MLFW: A Database for Face Recognition on Masked Faces
- URL: http://arxiv.org/abs/2109.05804v2
- Date: Wed, 15 Sep 2021 11:20:46 GMT
- Title: MLFW: A Database for Face Recognition on Masked Faces
- Authors: Chengrui Wang, Han Fang, Yaoyao Zhong, Weihong Deng
- Abstract summary: Masked LFW (MLFW) is a tool to generate masked faces from unmasked faces automatically.
The recognition accuracy of SOTA models declines 5%-16% on MLFW database compared with the accuracy on the original images.

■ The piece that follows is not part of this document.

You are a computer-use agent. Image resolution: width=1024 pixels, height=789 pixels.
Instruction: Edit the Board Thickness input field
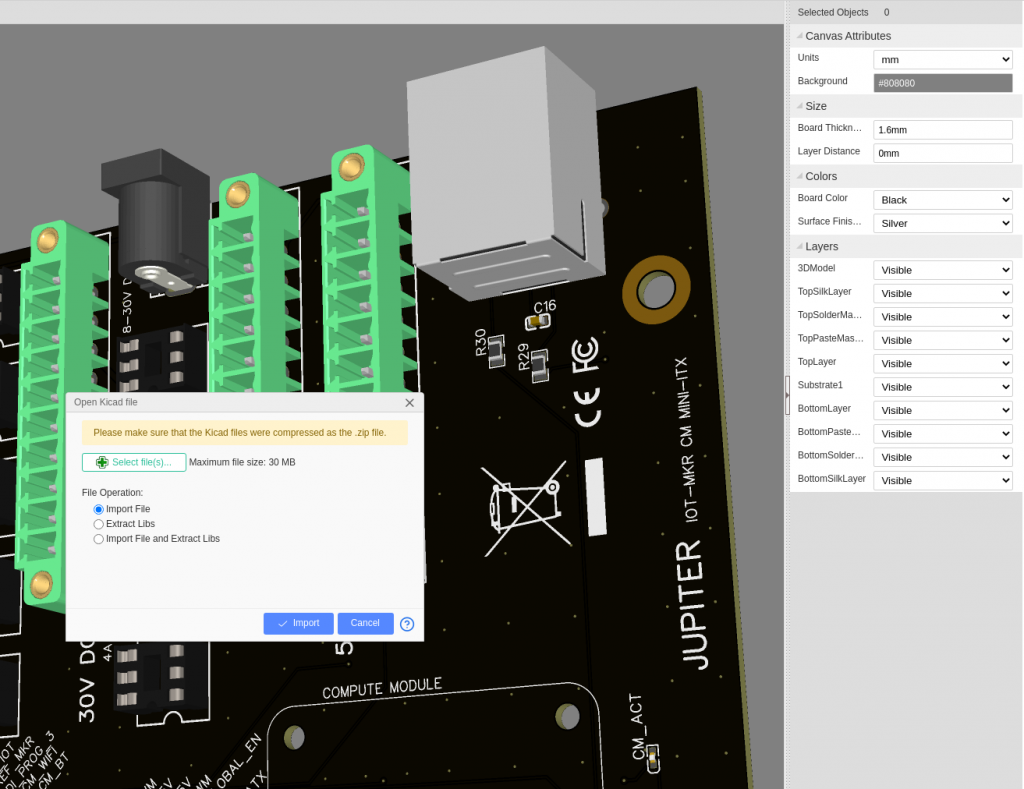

- Score: 56.441078419992046
- License: http://arxiv.org/licenses/nonexclusive-distrib/1.0/
- Abstract: As more and more people begin to wear masks due to current COVID-19 pandemic,
existing face recognition systems may encounter severe performance degradation
when recognizing masked faces. To figure out the impact of masks on face
recognition model, we build a simple but effective tool to generate masked
faces from unmasked faces automatically, and construct a new database called
Masked LFW (MLFW) based on Cross-Age LFW (CALFW) database. The mask on the
masked face generated by our method has good visual consistency with the
original face. Moreover, we collect various mask templates, covering most of
the common styles appeared in the daily life, to achieve diverse generation
effects. Considering realistic scenarios, we design three kinds of combinations
of face pairs. The recognition accuracy of SOTA models declines 5%-16% on MLFW
database compared with the accuracy on the original images. MLFW database can
be viewed and downloaded at \url{http://whdeng.cn/mlfw}.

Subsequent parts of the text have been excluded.